(EXTRACTED INFORMATION)

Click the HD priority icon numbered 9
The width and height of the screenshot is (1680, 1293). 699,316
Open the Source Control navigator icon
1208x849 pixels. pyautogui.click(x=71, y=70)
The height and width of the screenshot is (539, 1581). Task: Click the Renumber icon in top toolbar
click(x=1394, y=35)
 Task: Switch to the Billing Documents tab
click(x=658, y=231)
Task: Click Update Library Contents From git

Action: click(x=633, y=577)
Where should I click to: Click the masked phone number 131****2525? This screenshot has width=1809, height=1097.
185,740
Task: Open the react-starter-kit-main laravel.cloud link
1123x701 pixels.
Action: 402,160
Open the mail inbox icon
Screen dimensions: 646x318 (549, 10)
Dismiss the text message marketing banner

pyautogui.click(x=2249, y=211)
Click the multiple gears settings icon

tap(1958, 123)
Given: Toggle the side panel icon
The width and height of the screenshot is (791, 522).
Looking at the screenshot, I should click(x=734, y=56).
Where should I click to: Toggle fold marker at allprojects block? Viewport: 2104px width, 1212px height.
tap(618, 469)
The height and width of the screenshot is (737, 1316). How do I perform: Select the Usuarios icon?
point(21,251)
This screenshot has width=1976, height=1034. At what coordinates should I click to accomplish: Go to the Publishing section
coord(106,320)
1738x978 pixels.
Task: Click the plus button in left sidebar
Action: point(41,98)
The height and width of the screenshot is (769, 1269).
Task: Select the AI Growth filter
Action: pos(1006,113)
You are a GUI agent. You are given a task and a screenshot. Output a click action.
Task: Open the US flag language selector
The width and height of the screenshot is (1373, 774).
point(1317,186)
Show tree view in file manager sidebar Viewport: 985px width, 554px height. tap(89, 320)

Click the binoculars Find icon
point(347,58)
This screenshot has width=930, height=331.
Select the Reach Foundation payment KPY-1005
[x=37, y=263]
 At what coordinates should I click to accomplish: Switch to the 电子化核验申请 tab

(End EXTRACTED INFORMATION)

### DESCRIPTION OF THE TASK
Copy the data above in full, character for character.

### RESULT FOR THIS TASK
Click the HD priority icon numbered 9
The width and height of the screenshot is (1680, 1293). 699,316
Open the Source Control navigator icon
1208x849 pixels. pyautogui.click(x=71, y=70)
The height and width of the screenshot is (539, 1581). Task: Click the Renumber icon in top toolbar
click(x=1394, y=35)
 Task: Switch to the Billing Documents tab
click(x=658, y=231)
Task: Click Update Library Contents From git

Action: click(x=633, y=577)
Where should I click to: Click the masked phone number 131****2525? This screenshot has width=1809, height=1097.
185,740
Task: Open the react-starter-kit-main laravel.cloud link
1123x701 pixels.
Action: 402,160
Open the mail inbox icon
Screen dimensions: 646x318 (549, 10)
Dismiss the text message marketing banner

pyautogui.click(x=2249, y=211)
Click the multiple gears settings icon

tap(1958, 123)
Given: Toggle the side panel icon
The width and height of the screenshot is (791, 522).
Looking at the screenshot, I should click(x=734, y=56).
Where should I click to: Toggle fold marker at allprojects block? Viewport: 2104px width, 1212px height.
tap(618, 469)
The height and width of the screenshot is (737, 1316). How do I perform: Select the Usuarios icon?
point(21,251)
This screenshot has width=1976, height=1034. At what coordinates should I click to accomplish: Go to the Publishing section
coord(106,320)
1738x978 pixels.
Task: Click the plus button in left sidebar
Action: point(41,98)
The height and width of the screenshot is (769, 1269).
Task: Select the AI Growth filter
Action: pos(1006,113)
You are a GUI agent. You are given a task and a screenshot. Output a click action.
Task: Open the US flag language selector
The width and height of the screenshot is (1373, 774).
point(1317,186)
Show tree view in file manager sidebar Viewport: 985px width, 554px height. tap(89, 320)

Click the binoculars Find icon
point(347,58)
This screenshot has width=930, height=331.
Select the Reach Foundation payment KPY-1005
[x=37, y=263]
 At what coordinates should I click to accomplish: Switch to the 电子化核验申请 tab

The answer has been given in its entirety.